I guess I come off as more mean-spirited on the net. I actually smile all the time IRL, but if I put all those smilies on the net I'd just look retarded, I hate emoticons. And the smiling is still usually because I'm greatly amused by the stupidity of some people on the internet.


----------



## Slyck (May 5, 2010)

Heckler & Koch said:


> I would never rape anyone! D=



That's because you call it _surprise sex_.


----------



## Mentova (May 5, 2010)

Slyck said:


> That's because you call it _surprise sex_.


Nuh uh.


----------



## Taren Fox (May 5, 2010)

I don't wag my tail as much in real life.


----------



## Spawtsie Paws (May 5, 2010)

Taren Fox said:


> I don't wag my tail as much in real life.



Well duh.




I came. Twice. Once thinking about you then another thinking about the tail.


----------



## Taren Fox (May 5, 2010)

HAXX said:


> Well duh.
> 
> 
> 
> ...


PM me sometime. ^_~


----------



## cam60070 (May 6, 2010)

Online: I _talk_ more. Im more open. I still am to shy to post anything on a lot of things because I think ill piss people off. For posting to much to little or off topic.

Offline: I am the person that usually sits at the table alone. Is made fun of. Talk's like a nerd. Also I go on no sites that Anyone uses nowadays like FaceBook MySpace and thoughs things. I also hate on myself a lot.

GIVEN PROBLEM 1
In the forum thread about online and offline personalities, what does Taren Fox say happens less in real life?
GIVEN PROBLEM 2
Write a continuation of the forum thread about online and offline personalities, starting from the point where it stops.

DATASET EXCERPTS
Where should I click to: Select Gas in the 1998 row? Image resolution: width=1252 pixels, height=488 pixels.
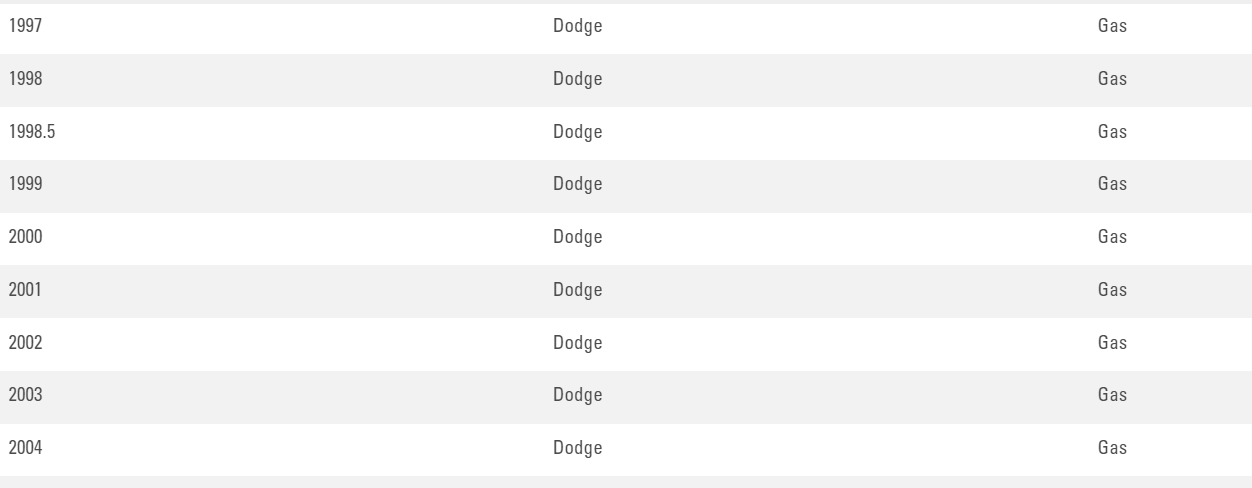pos(1112,80)
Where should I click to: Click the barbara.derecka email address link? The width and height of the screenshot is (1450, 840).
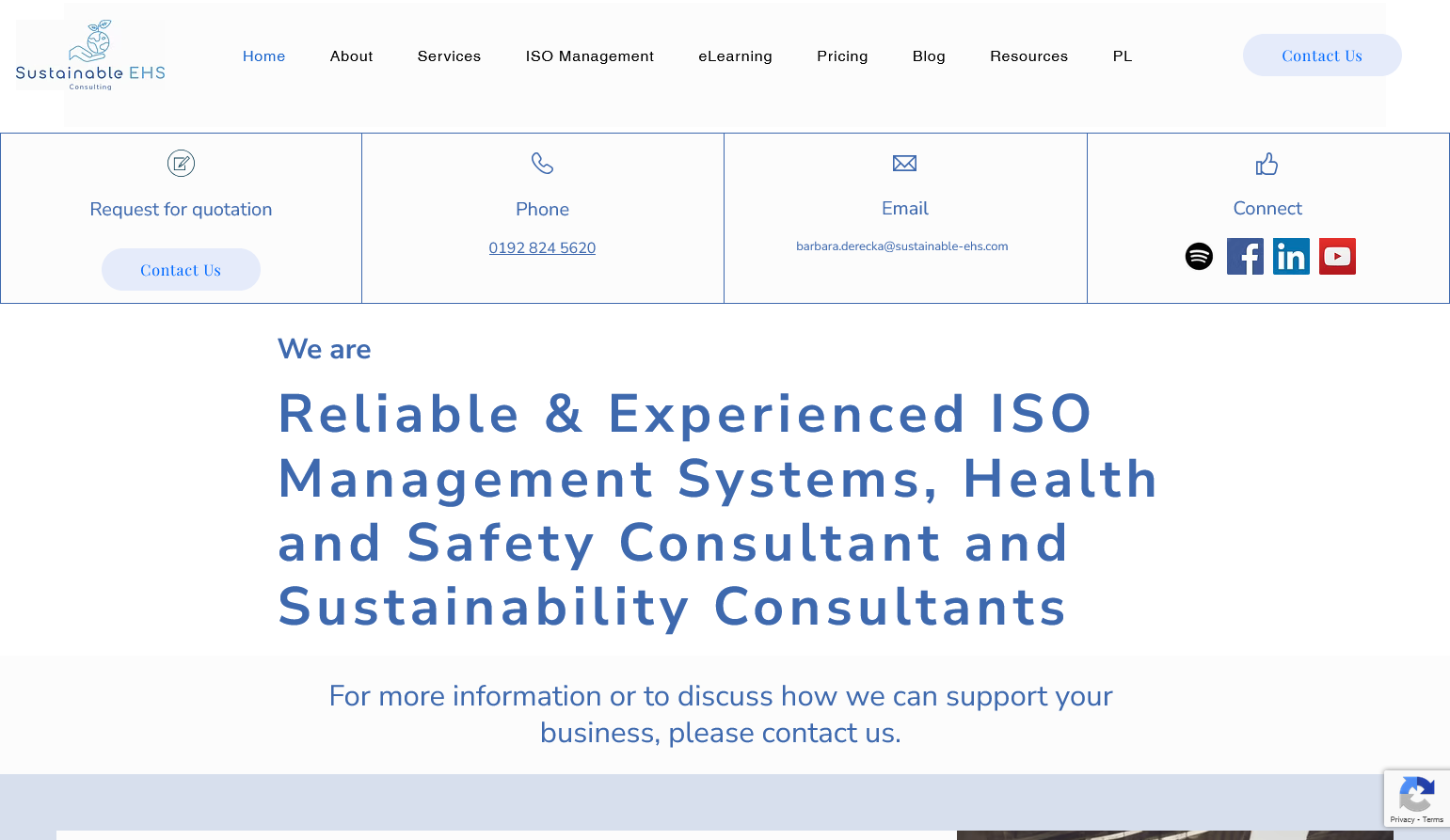pos(901,246)
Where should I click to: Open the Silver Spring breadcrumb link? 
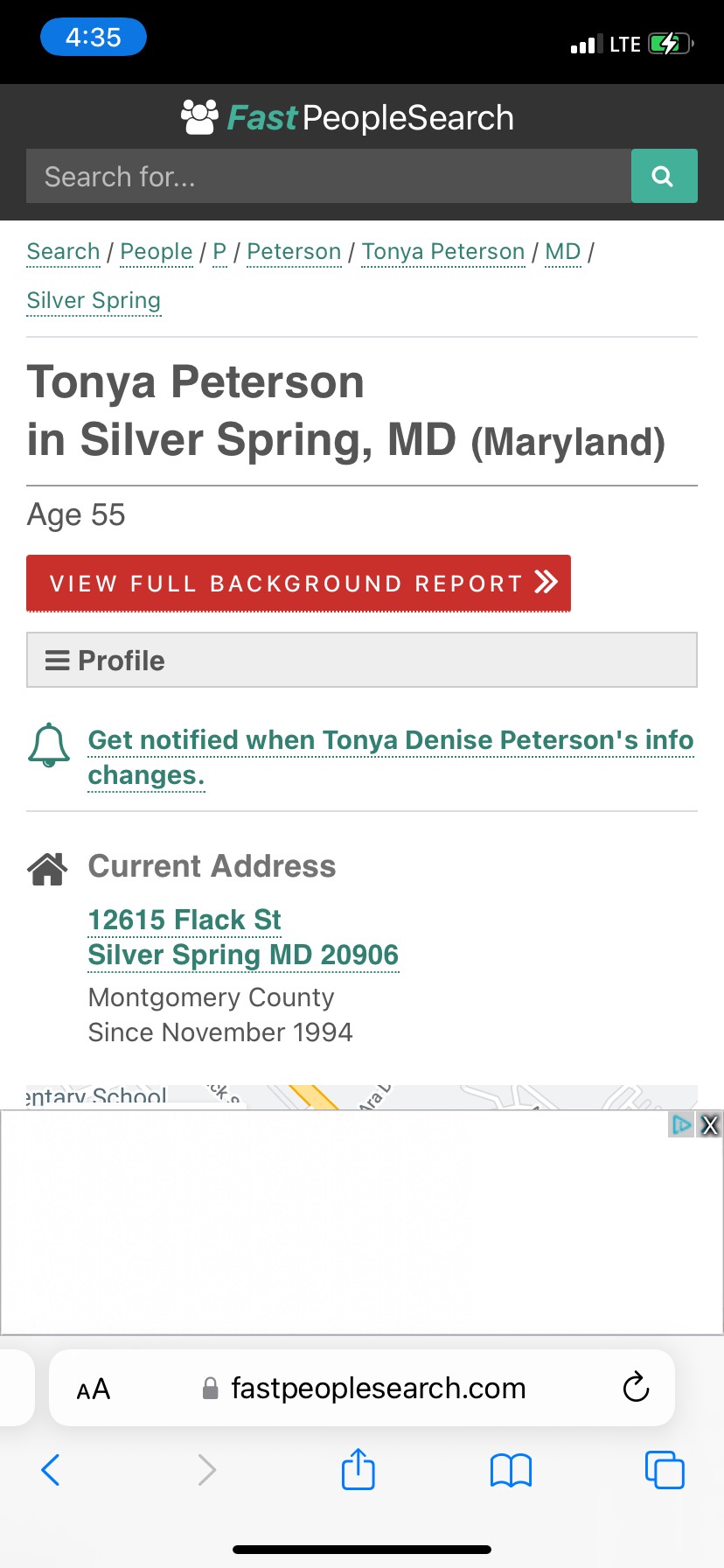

EXERCISE RESPONSE 1
Taren Fox doesn't wag the tail as much.

EXERCISE RESPONSE 2
----------



## Kaffting (May 6, 2010)

I'm more reserved online than off. IRL I talk a lot of shit and am pretty out-going and unafraid to put my point across. Online I'm more relaxed and just avoid situations that could possibly be confrontational, reason being if you get in a debate with someone irl you can see when it's going too far or when you're annoying the person, or vice versa. Online all you have to rely on is text on a screen.

Both rl and ol I'm a reasonably respectful person. 

Unless you're a retard.


----------



## Fatal_Wolf (May 8, 2010)

For me I'm maybe just a tad different Online than I am Offline, my Online self is actually who I am, Offline it's hard to act the way I do Online so I try to tone it down a bit so I don't make a name for myself


----------



## Ranzun the Dragon-Shark (May 8, 2010)

I can be extremely mean in real life, I just tend to be much nicer on online believe it or not, because I do not know who you are behind the computer. Right now, I'm just thinking of ways to make fun of some people above >.>


----------



## yummynbeefy (May 8, 2010)

i just cant behave in text like i can in voice if you ever called me and talked to me on the phone you probably wouldnt believe its even me


----------



## TreacleFox (May 8, 2010)

Everyone is better offline.


----------



## Moonfall The Fox (May 8, 2010)

I'm similar but sometimes less reserved.


----------



## Tao (May 8, 2010)

I'm sluttier and more sarcastic. Offline, I'm too shy to be sarcastic and stuff like that.


----------



## Mentova (May 8, 2010)

Faris said:


> I'm sluttier and more sarcastic. Offline, I'm too shy to be sarcastic and stuff like that.


Yes I noticed last night...

You are creepy. =[


----------



## Scotty1700 (May 8, 2010)

Heckler & Koch said:


> Yes I noticed last night...
> 
> You are creepy. =[



Wow, that doesn't sound awkward at all.


----------



## Mentova (May 8, 2010)

Scotty1700 said:


> Wow, that doesn't sound awkward at all.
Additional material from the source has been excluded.